はじめに
このドキュメントでは、セキュリティ・レルム、プロバイダ、アイデンティティと信頼、SSL、互換性セキュリティの設定など、WebLogic Serverのセキュリティを構成する方法について説明します。
対象読者
このドキュメントは、以下の読者を対象としています。
-
アプリケーション設計者 - セキュリティの目標を設定し、組織の全体的なセキュリティ・アーキテクチャを設計するだけでなく、WebLogic Serverのセキュリティ機能を評価して最適な実装方法を判断する設計者のことです。
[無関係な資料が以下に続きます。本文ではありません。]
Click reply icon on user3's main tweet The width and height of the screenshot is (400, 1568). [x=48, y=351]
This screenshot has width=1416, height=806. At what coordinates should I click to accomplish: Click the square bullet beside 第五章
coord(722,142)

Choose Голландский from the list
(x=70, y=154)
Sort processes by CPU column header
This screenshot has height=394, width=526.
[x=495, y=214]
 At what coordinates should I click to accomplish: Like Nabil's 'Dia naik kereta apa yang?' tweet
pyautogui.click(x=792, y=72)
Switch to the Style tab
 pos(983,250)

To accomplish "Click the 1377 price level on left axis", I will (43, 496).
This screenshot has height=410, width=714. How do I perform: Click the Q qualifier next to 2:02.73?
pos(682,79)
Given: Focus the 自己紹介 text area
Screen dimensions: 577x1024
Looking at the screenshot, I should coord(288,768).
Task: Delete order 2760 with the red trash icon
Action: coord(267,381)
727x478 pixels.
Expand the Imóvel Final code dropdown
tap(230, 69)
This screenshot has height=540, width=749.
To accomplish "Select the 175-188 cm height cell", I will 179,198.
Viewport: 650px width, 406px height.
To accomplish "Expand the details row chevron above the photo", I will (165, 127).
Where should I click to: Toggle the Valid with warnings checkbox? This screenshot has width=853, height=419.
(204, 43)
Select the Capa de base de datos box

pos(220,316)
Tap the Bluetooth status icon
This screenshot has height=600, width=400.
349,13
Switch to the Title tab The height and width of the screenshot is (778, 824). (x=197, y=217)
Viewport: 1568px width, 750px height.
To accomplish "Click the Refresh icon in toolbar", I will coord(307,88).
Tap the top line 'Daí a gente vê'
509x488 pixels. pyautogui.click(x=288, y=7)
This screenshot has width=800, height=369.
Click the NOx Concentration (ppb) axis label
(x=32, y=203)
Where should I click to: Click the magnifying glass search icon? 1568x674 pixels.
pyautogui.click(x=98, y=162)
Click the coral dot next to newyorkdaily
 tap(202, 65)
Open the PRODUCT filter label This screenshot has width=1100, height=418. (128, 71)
アプリケーション設計者は、セキュリティ・システムや最先端のセキュリティ技術とツールだけでなく、Javaプログラミング、Javaセキュリティ、およびネットワーク・セキュリティにも精通しています。
-
セキュリティ開発者 - WebLogic Serverに統合されるセキュリティ製品のシステム・アーキテクチャとインフラストラクチャを定義し、WebLogic Serverで使用するカスタム・セキュリティ・プロバイダを開発する開発者のことです。アプリケーション設計者と連携して、セキュリティ・アーキテクチャを確実に設計に従って、セキュリティ・ホールが発生しないように実装します。また、セキュリティが確実に正しく構成されるよう、サーバー管理者とも連携します。セキュリティ開発者は、認証、認可、監査(AAA)、Java Management eXtension (JMX)などのJavaに対する深い知識、およびWebLogic Serverとセキュリティ・プロバイダの機能に対する実践的な知識といったセキュリティ概念をしっかりと理解しています。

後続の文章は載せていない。